Members of the state university Board of Governors hammered University of South Florida officials on Wednesday, a day before the board is expected to decide USF's request to increase its tuition.
They keyed in on USF's graduation rates, which one board member called "woefully short" and another called a "black mark," and suggested tying future tuition hikes to substantial improvements.
One questioned whether USF could meet its goal of boosting the six-year graduation rate from 52 percent to 65 percent.
Meeting in Orlando this week, the board is hearing from all the state universities about their accomplishments, goals and why they need more money. Several fielded tough questions on Tuesday and Wednesday about their performance.
While most of the universities are seeking approval for a 15 percent increase, USF is asking for 11 percent. The University of Florida is asking for 9 percent and Florida Gulf Coast is asking for 14 percent. The board is expected to decide today whether to accept the requests, deny them or recommend lower tuition rates.
Tuition is just a portion of what students pay. There are also fees, which are rising at a lower rate. That means the total bill for full-time undergraduates at USF will go up to $6,335 this school year, 9 percent more than last year.
The Board of Governors, which oversees the 12 state universities, began its meeting Tuesday fresh from a luncheon with Gov. Rick Scott, who is against tuition increases, even in the face of recurring state budget cuts to the universities.
USF's state funding has dropped by about 35 percent over the past five years. Tuition increases have offset but not made up for the loss, USF Board of Trustees Chairman John Ramil told the Board of Governors on Wednesday.

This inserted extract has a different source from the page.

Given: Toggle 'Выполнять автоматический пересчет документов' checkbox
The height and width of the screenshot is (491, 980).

USF trustees had considered a 15 percent increase but trimmed that to 11 percent last week, saying students shouldn't bear the full burden of easing cuts imposed by the Legislature.
When lawmakers cut $300 million from the universities — $50 million from the USF three-campus system — they assumed that each would exercise its option set by state law to increase tuition by 15 percent.

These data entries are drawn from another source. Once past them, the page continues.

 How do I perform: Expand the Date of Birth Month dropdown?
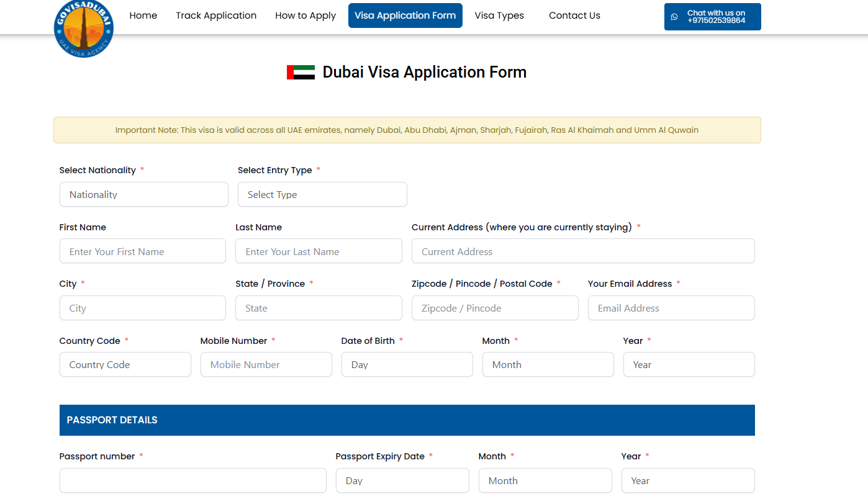(548, 365)
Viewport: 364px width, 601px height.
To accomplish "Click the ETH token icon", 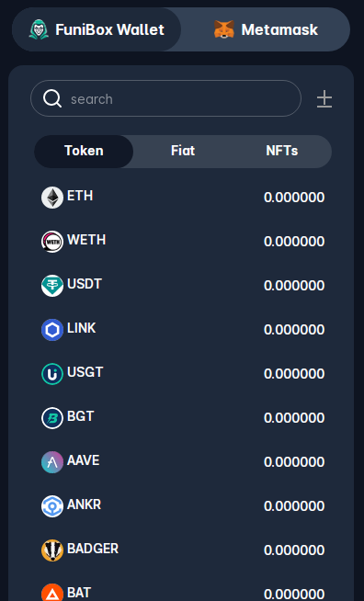I will [52, 198].
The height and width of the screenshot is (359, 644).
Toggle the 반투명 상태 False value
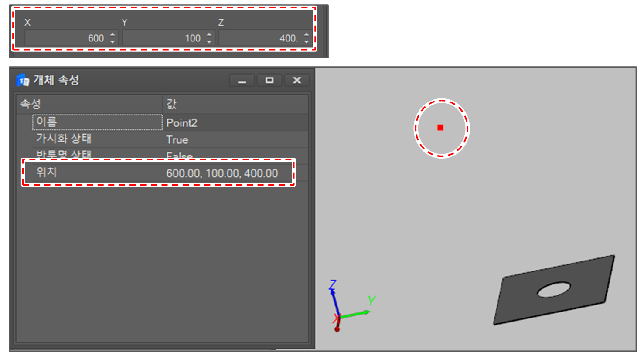coord(179,156)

An 11 percent tuition increase means that USF will have $4.5 million less than expected.
While USF's funding has dropped over the years, the university has still excelled, USF President Judy Genshaft told the board Wednesday.
It has surged in research, she said, and now ranks among the top 50 universities in the country in federal research funding.
It has developed specialties in diabetes, neurological disease and drug discovery, while garnering national recognition for its environmental sustainability and efforts to help veterans returning to college, Genshaft said.
But it wasn't all good. Only about a third of USF students graduate four years after starting as freshmen. Only about half graduate in six years.
USF's goal, Genshaft said, was to increase the rates steadily every year so that by 2016, about two-thirds of its freshmen would be finished within six years.
Trustees leapt on the graduation numbers. The four-year number "is too low for a school of your caliber," said board chairman Dean Colson.
New board member Thomas Kuntz called graduation rates "woefully short" and asked how USF would meet its goal.
Provost Ralph Wilcox said it depended on the state and "the path it chooses to go down in investing in higher education."
Kuntz shot back, "I would not accept that. I think it's also significantly within your control, too."
Wilcox had explained earlier in the meeting that a lot of USF students are poor and the first in their families to go to college. Being unprepared, they often stumble, he said.
That spurred USF to double the number of advisers and set up a tighter system to track student progress, Wilcox said. The changes will start to show in the next couple of years as these students near graduation.
But Kuntz wasn't mollified.
"Other institutions are doing better and they have the same constraints," he said.
Another board member, Norm Tripp, used the high number of low-income students at USF as a point of criticism.
"You've got a population that is struggling … and you're coming in and asking us to increase the tuition that they pay," he said, disregarding USF's plans to spend 40 percent of the tuition increase on financial aid.
"I'm saying to you that I have a tough time approving more costs to that population with the reality of the economy," Tripp said.
One board member, however, tried to add perspective to Tripp's comments. Tico Perez, who will lead the committee discussing tuition requests today, said that federal, state and local financial aid covers college costs for most low-income students.
"That should give us some comfort," he said.